Hacking Alone

I was powerfully struck by an article I read a few months back in The Atlantic Monthly (April 1996). Entitled "Kicking In Groups", it considered the thesis of an article by Robert Putnam (a professor of government at Harvard) called "Bowling Alone", and some of the studies that came before it.

The story starts in 1958 when sociologist Edward Banfield studied the difference between the poverty-stricken and backward villages in the southern tip of Italy and the comparatively prosperous and advanced north. Banfield's conclusion was that the culture of the south ran contrary to members of society banding together to act for the common good. Instead, they were oriented towards "Maximize the material, short-run advantage of the nuclear family: assume all others will do likewise". They were more competitive than cooperative - and poorer for it.

Robert Putnam's "Bowling Alone" article built on this to show that the roots of the difference go back to 1100 when the north, never knew the centralized, autocratic, vertical-power-structure rule of Normans, and instead had small autonomous republics for many centuries. While the southerners lived in a hierarchical society, with every family dependent on the patronage of landowners and bureaucrats, the northerners depended on one another for work, for help, for money; they formed hundreds of low-level, horizontal-bond organizations such as guilds and credit associations that built mutual trust instead of competition. He wrote "Good government in Italy is a by-product of singing groups and soccer clubs."

This established, Putnam turned to the United States in the 20th century and did not like what he saw. The title comes from his statistics that show such organizations as bowling leagues, church membership and union membership, have been declining for decades - and the numbers of individual bowlers increasing.

The Atlantic Monthly review went on to take issue with Putnam, arguing that the statistics mostly show that the 20th century has seen most people move from small towns and farms into big cities - but that is another story. What struck me was the similarity to what most old-timers see happening to the Net and the computing community in general.

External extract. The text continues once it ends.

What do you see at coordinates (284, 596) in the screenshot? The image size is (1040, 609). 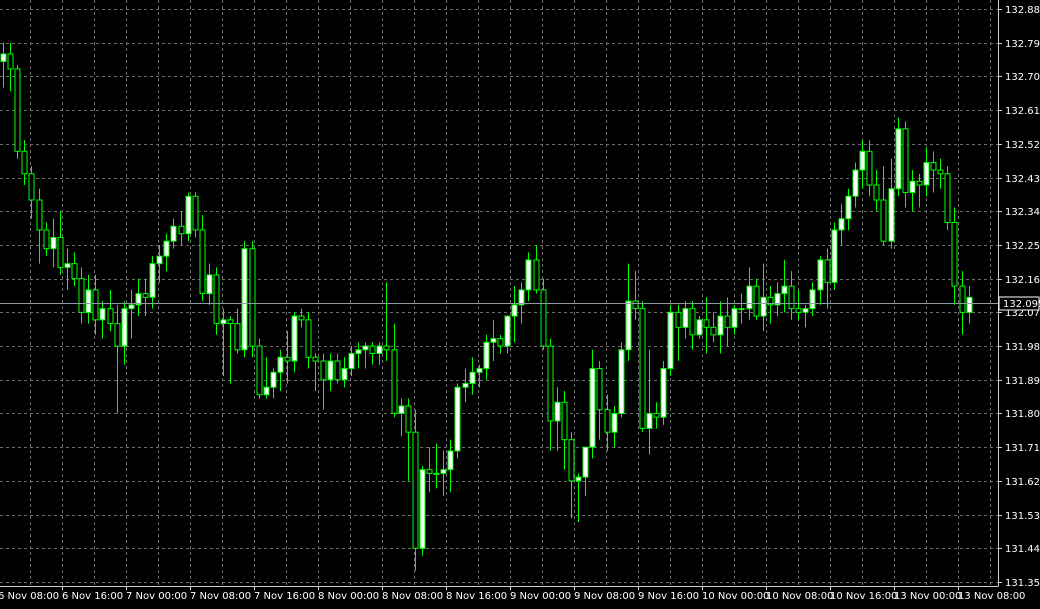 I see `time-tick-label: 7 Nov 16:00` at bounding box center [284, 596].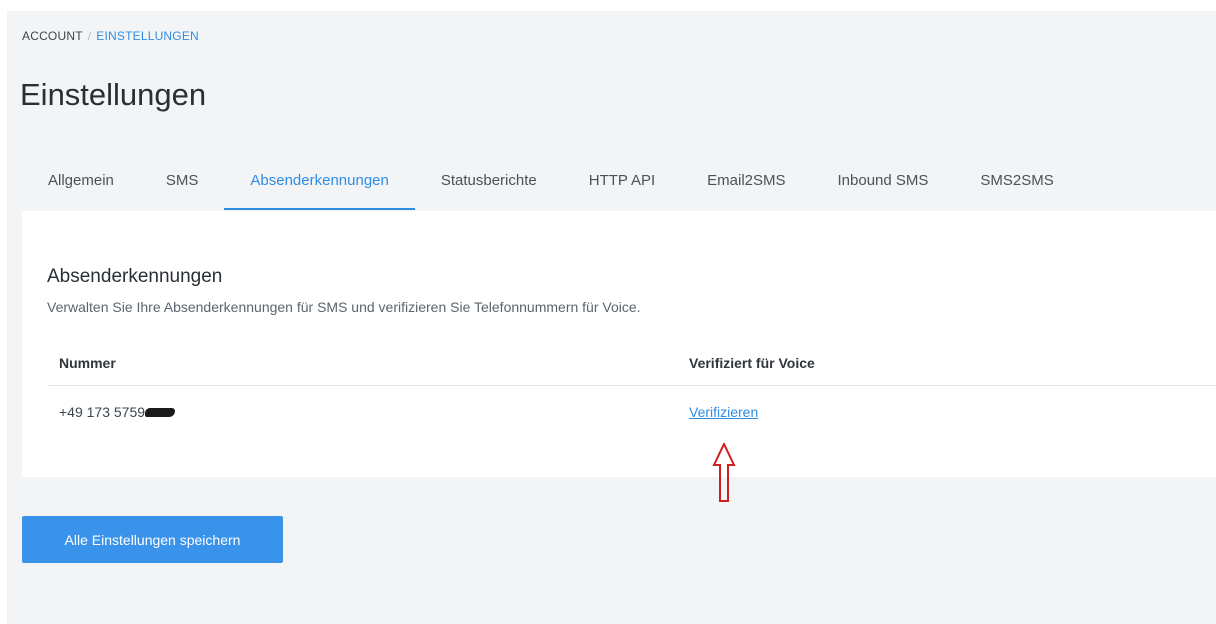 Image resolution: width=1216 pixels, height=624 pixels. Describe the element at coordinates (182, 186) in the screenshot. I see `tab-sms: SMS` at that location.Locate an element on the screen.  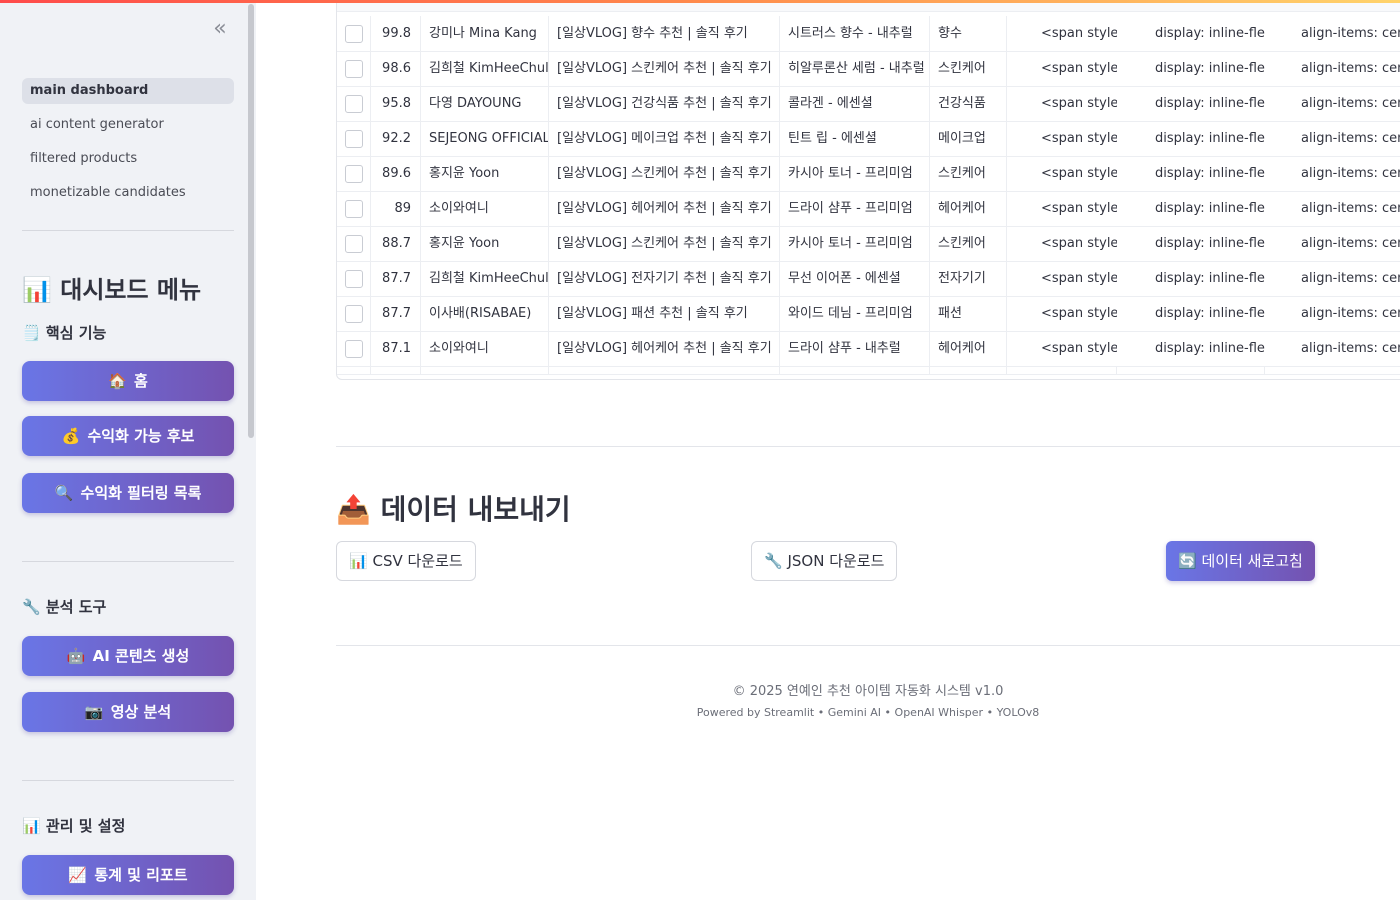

Since the machines were invented, people have tended to band together for the common good of all computer users. Academic conferences did not exist to charge CEO's $1500 to attend, and certainly not to generate copyrighted content that costs $500 to remove from shrinkwrap; the proceedings were available in libraries. The whole point of every SIG, from the Homebrew Computer Club of the 70's to CUUG today, is to get together to share knowledge, share work, and also to enjoy like-minded company and knock back a few brews. Cooperation, not competition.

The Net took this tendency, gave it a turbocharger and a fistfull of steroids - and an unlimited long-distance card. USENET extended the spirit of SIGs from mere computing problems to everything from how to make perfect lasanga to how to mend a broken heart.

As soon as the Net appeared on government and corporate radar, they immediately dismissed this activity as amateur play and began asking what important things could be done with it. Important things, of course, involved the flow of money, preferably large amounts of it.

Tell me, when you hear "Telephone system", do you think "Ah, yes, that tool that exists so I can call 800 numbers and buy things"? Of course not. It was built so that people could talk to each other.

A few wish to buy things from each other, and indeed, your phone bill might double without the commercial users; but it would exist nonetheless, so you can call Aunt Martha on her birthday.

I have no more problem with the proposed commercial uses of the Net than I do with commercial users of telephones; but just as the first eighty years of widespread phone service had a government-imposed rate structure that made commercial users subsidize such worthwhile societal goals as encouraging rural users and home users, so should the next decade or three of the Net.

By far the greater value to society -albeit one that doesn't show up in accountant's dollar figures- of the Net is as a public library and forum for personal connection and discourse. Just as good government in Italy for nine hundred years owed a debt to singing and sports clubs, a better society for all of us can come from clubs like CUUG that mostly meet in cyberspace.

Like the people of northern Italy, we find a sense of trust and reliance upon one another; people to turn to with problems, people who can find you resources, opportunities for work, people to share your trials and your triumphs.

The hierarchical structures that the Norman conquerors imposed on southern Italy mostly seem to have served the few people at the top of the structure, rather than society in general. I think about that a lot when I see a very few corporations shaking out as the providers of software, services, and entertainment content on the Net.

Editorial writers do a lot of "viewing with alarm". In the big papers, they View With Alarm the crime rate and the federal deficit. I View With Alarm the wavering interest in CUUG SIG activities and the tiny percentage of members that work at developing new CUUG services and systems.

What can you do if you agree? Well, you can keep an eye on the cuug.* newsgroups, and for crying out loud, if you can answer a question, do so! If you have one to ask, try us first rather than commercial support. Better yet, look for an interest of yours that doesn't seem to be served and try starting a group or a web site to serve it. And, especially, you can call Scott Barker about helping out with the projects of the new CUUG membership committee, or call me about doing an article for the newsletter.

Or at least, go join a bowling league.